Problem details:
Omitting every picture, output the records below exactly, please.

(Stored data entries)
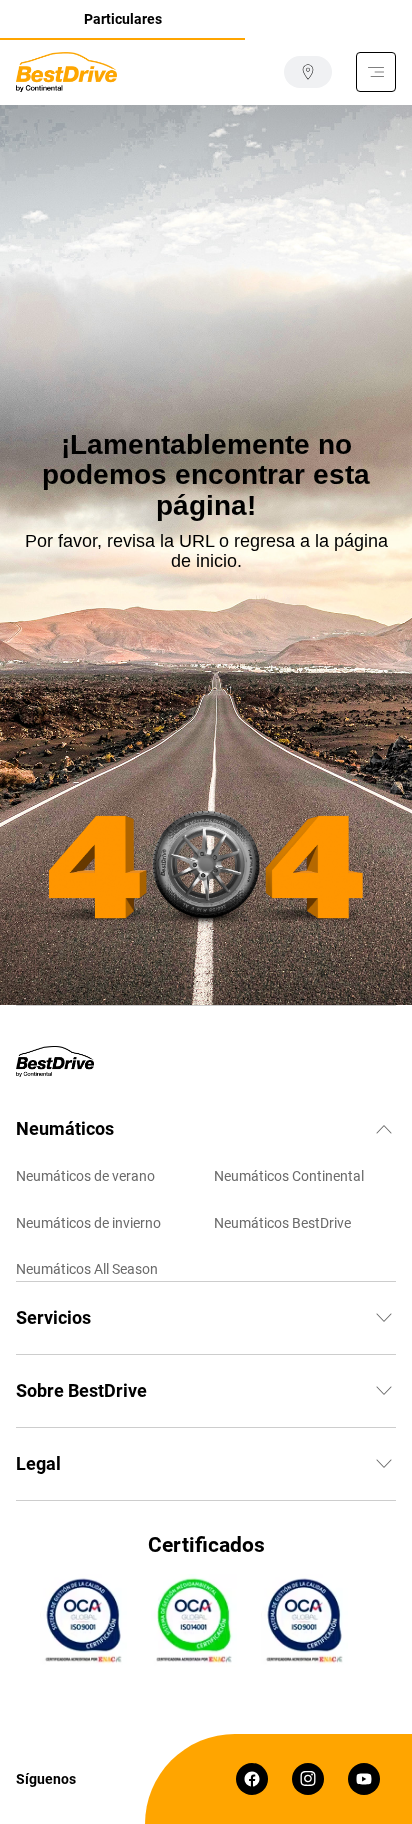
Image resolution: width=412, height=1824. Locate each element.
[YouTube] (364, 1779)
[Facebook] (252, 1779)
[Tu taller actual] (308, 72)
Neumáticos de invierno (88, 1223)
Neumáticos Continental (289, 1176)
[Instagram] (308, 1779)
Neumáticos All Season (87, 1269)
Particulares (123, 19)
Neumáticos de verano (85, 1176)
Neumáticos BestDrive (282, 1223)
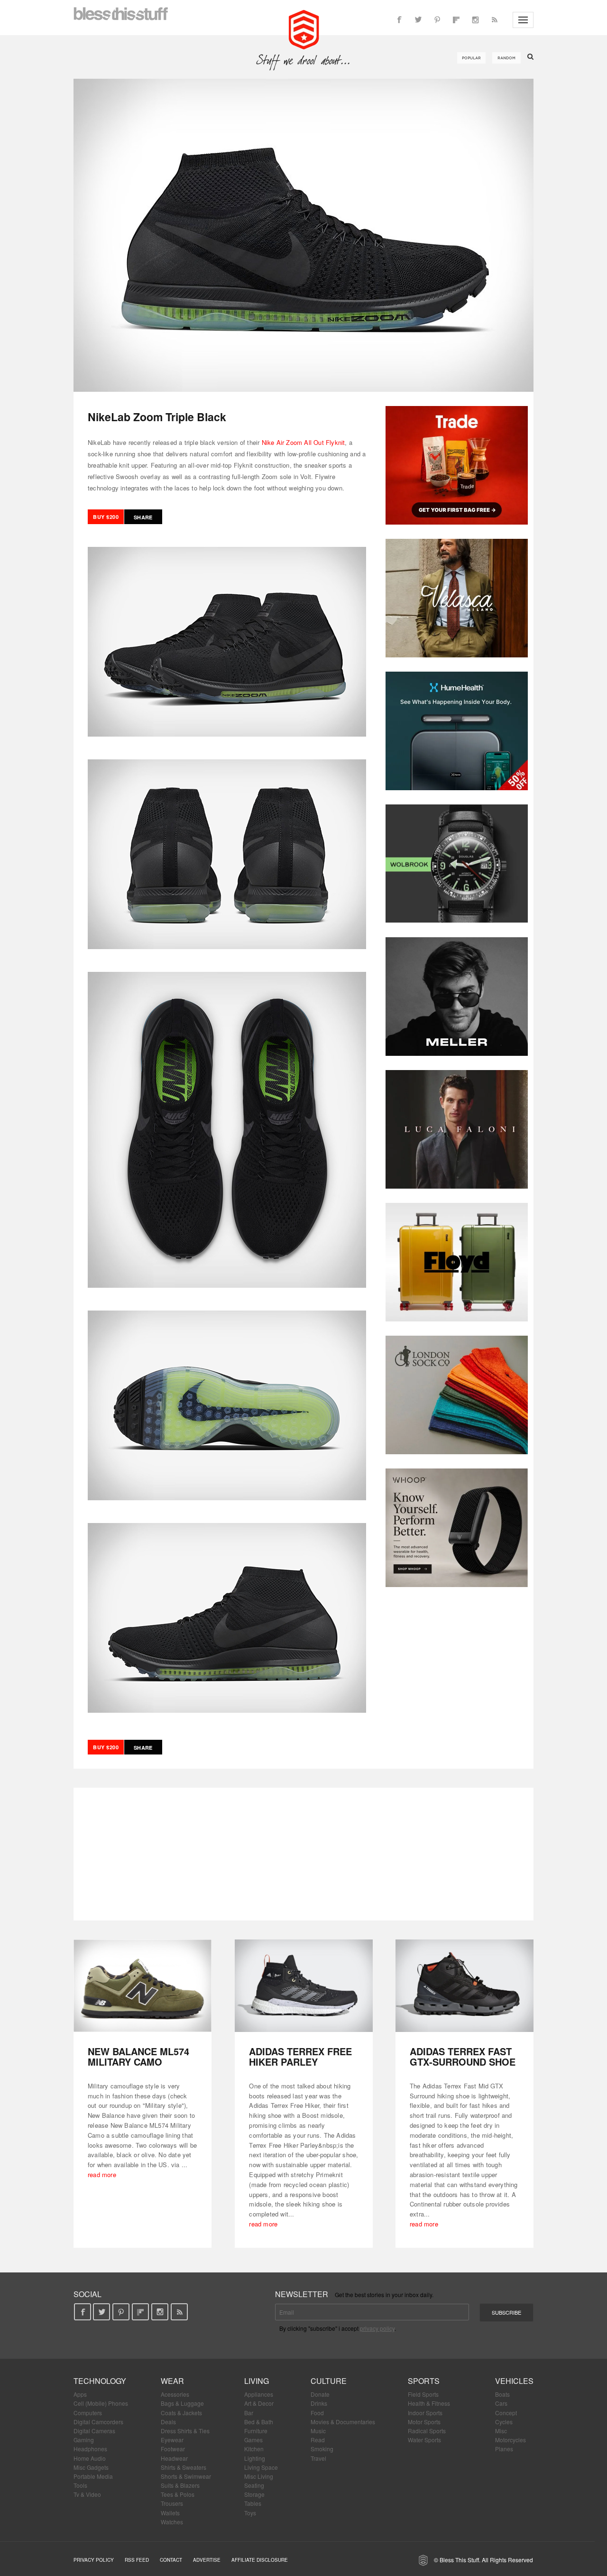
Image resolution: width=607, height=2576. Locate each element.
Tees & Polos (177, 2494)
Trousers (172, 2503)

Final answer:
Image resolution: width=412, height=1824. Locate each element.
[YouTube] (364, 1779)
[Facebook] (252, 1779)
[Tu taller actual] (308, 72)
Neumáticos de invierno (88, 1223)
Neumáticos Continental (289, 1176)
[Instagram] (308, 1779)
Neumáticos All Season (87, 1269)
Particulares (123, 19)
Neumáticos de verano (85, 1176)
Neumáticos BestDrive (282, 1223)
Image resolution: width=607, height=2576. Locate each element.
Tees & Polos (177, 2494)
Trousers (172, 2503)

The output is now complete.